Our next point of interest was Gunung Mulu National Park. Arriving in the afternoon, we were transported to Benarat Lodge where we would spend a few nights as a base to explore the park before travelling the head-hunter’s trail to Limbang.
After being assured that the river flowing past our accommodation was free from crocodiles (phew!) and false gharials (damn!), we plunged into the cool water for a swim. As we floated in the current, keeping an eye out for the longboats that travelled the river, we could hear a repetitive barking call from the limestone cliff that overhung the water. We spent some time searching with binoculars for the source (monkeys? birds?) to no avail, and were later told that it’s a huge gecko.

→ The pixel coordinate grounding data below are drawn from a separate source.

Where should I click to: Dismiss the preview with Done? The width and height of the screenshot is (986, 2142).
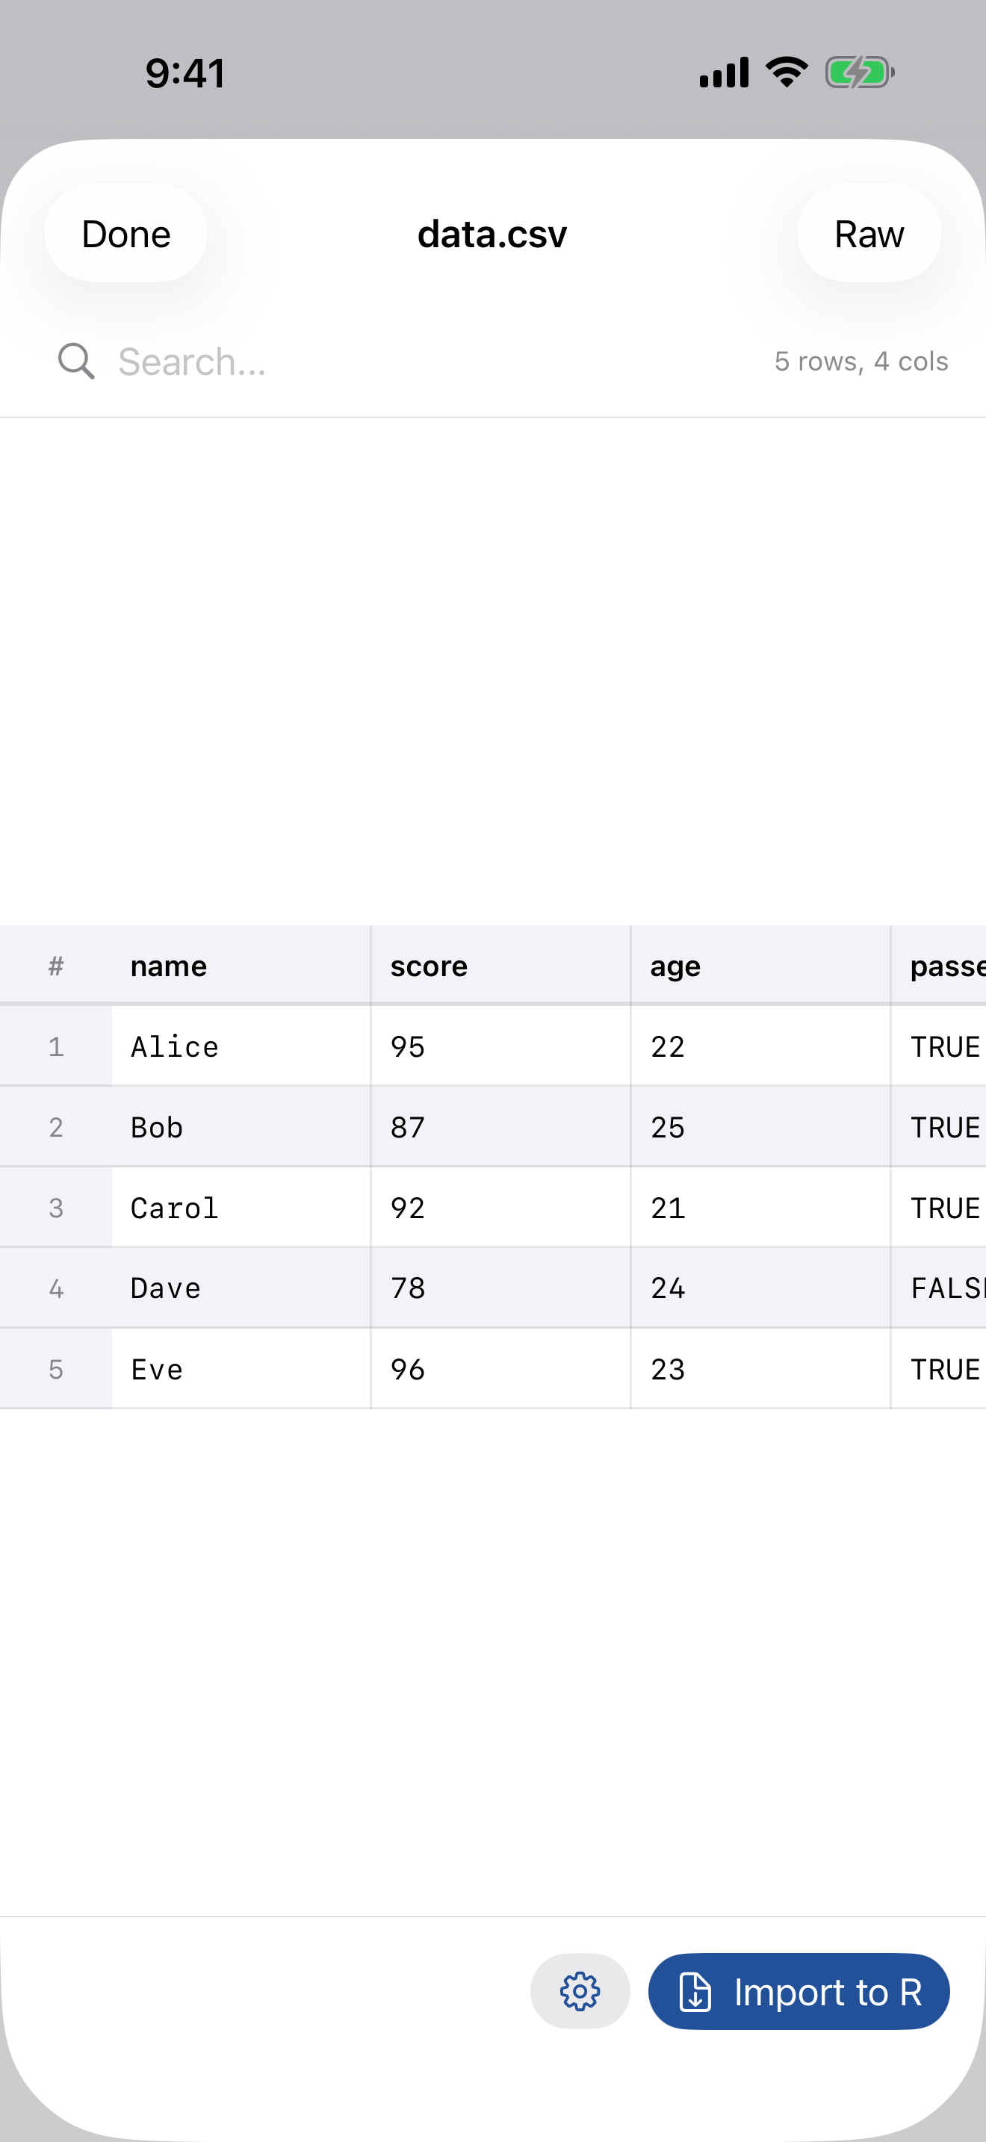click(x=125, y=234)
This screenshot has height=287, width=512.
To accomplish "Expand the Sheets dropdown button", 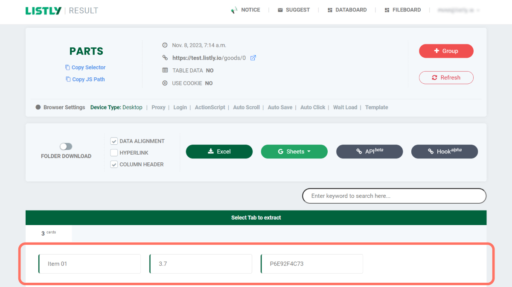I will point(294,152).
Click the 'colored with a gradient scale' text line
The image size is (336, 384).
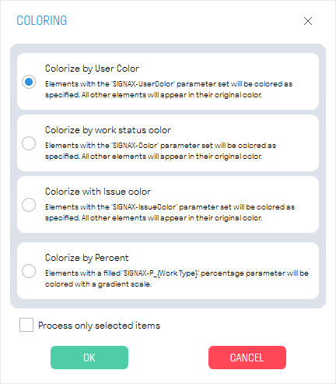(98, 284)
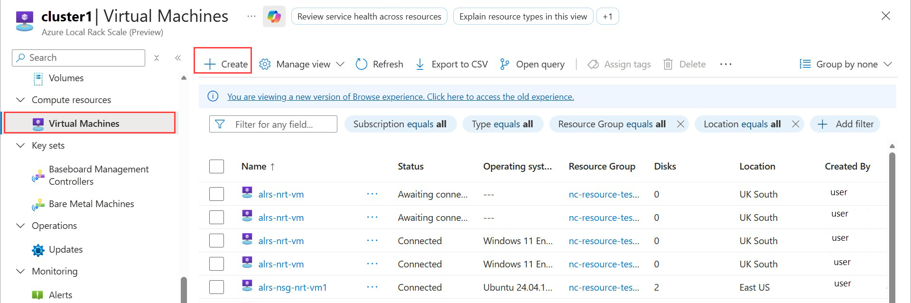The image size is (911, 303).
Task: Collapse the sidebar with double chevron icon
Action: coord(178,58)
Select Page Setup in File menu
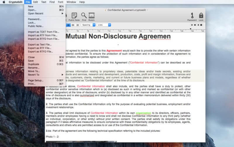 [35, 80]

Guides would often tell us a story about this species (which we later found to be the Green-eyed Gecko, Gekko smithii): that a large individual would be worth many thousands of dollars on the black market for the ‘medicinal’ (think men’s problems again) properties of the gall bladder, and that poaching was not unknown.
As evening and a light drizzle fell, we donned our torches and began the walk to the National Park. We hadn't walked far before George spotted some eyeshine that got him very excited – it was the eyeshine of a smallish mammal that was clinging to a slim tree-trunk at about head-height. George turned to me and exclaimed “Dave – I think I've just spotted a Tarsier!”